━━ Page excerpt ━━
Forfeiture of RSUs . RSUs which are not and do not become vested upon your termination of employment with the Company for any reason shall, coincident therewith, terminate and be of no further force or effect.

In the event that, while you are employed by the Company or are performing services for or on behalf of the Company under any consulting agreement, (a) you are convicted of (i) a felony or (ii) a misdemeanor involving fraud, dishonesty or moral turpitude, or (b) you engage in conduct that adversely affects or may reasonably be expected to adversely affect the business reputation or economic interests of the Company, as determined in the sole judgment of the Committee, then all RSUs and all rights or benefits awarded to you under this Agreement shall be forfeited, terminated and withdrawn immediately upon (1) notice to the Committee of such conviction pursuant to (a) above or (2) final determination pursuant to (b) above by the Committee. The Committee shall have the right to suspend any and all rights or benefits awarded to you hereunder pending its investigation and final determination with regard to any such matters.
━━━
━━ Supplied information ━━
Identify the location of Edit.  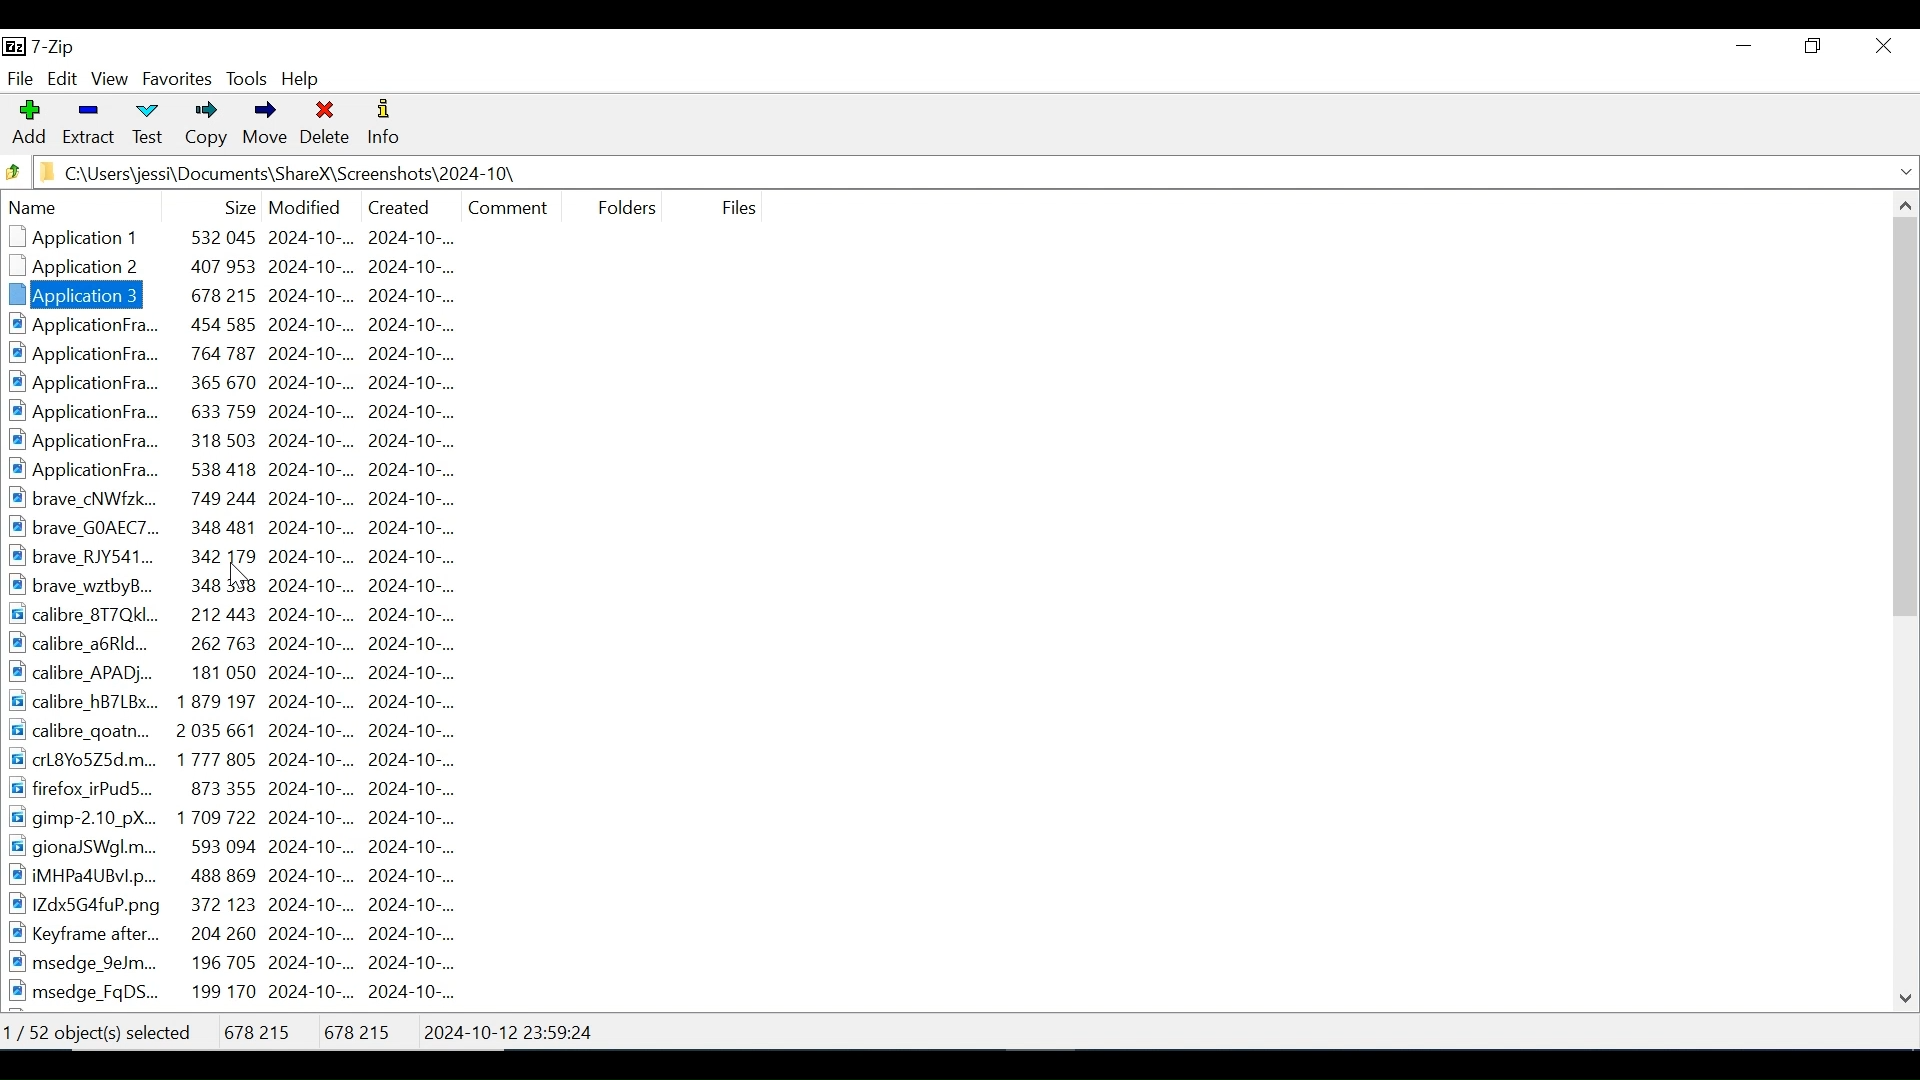
(62, 79).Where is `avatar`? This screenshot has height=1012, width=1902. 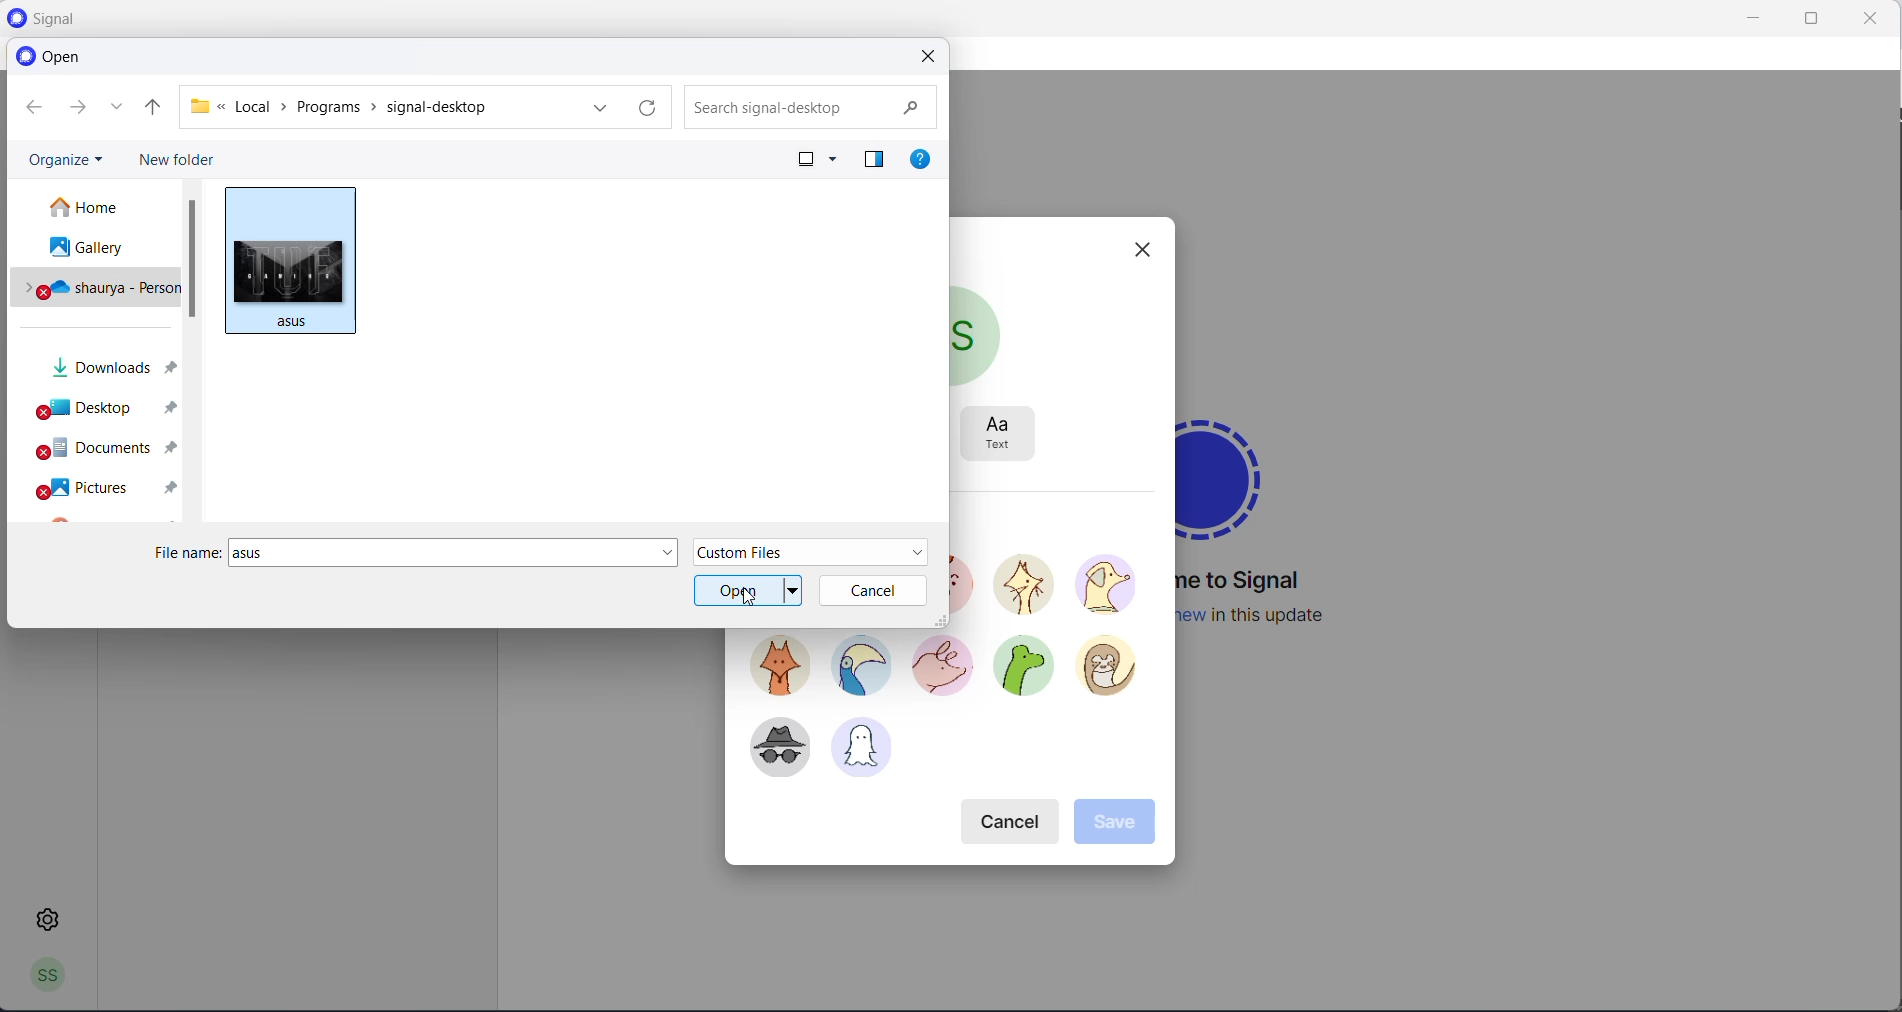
━━━
• Exercise
Extend the passage on forfeiture of RSUs with the text that would follow its final sentence about the Committee's right to suspend benefits.

• Exercise result
Payment of RSUs . In the sole discretion of the Committee, RSUs shall be paid in (i) Shares, (ii) cash equal to the Fair Market Value of the Shares otherwise deliverable on the Vesting Date, or (iii) any combination thereof, which shall be distributed or paid as soon as administratively practicable, but in any event no later than 30 days, after the applicable Vesting Date.

Taxes

You will realize income in connection with this Award in accordance with the tax laws of the jurisdictions applicable to you. You are solely responsible for the taxes associated with the RSUs, and you should consult with and rely on your own tax advisor, accountant or legal advisor as to the tax consequences to you of this grant.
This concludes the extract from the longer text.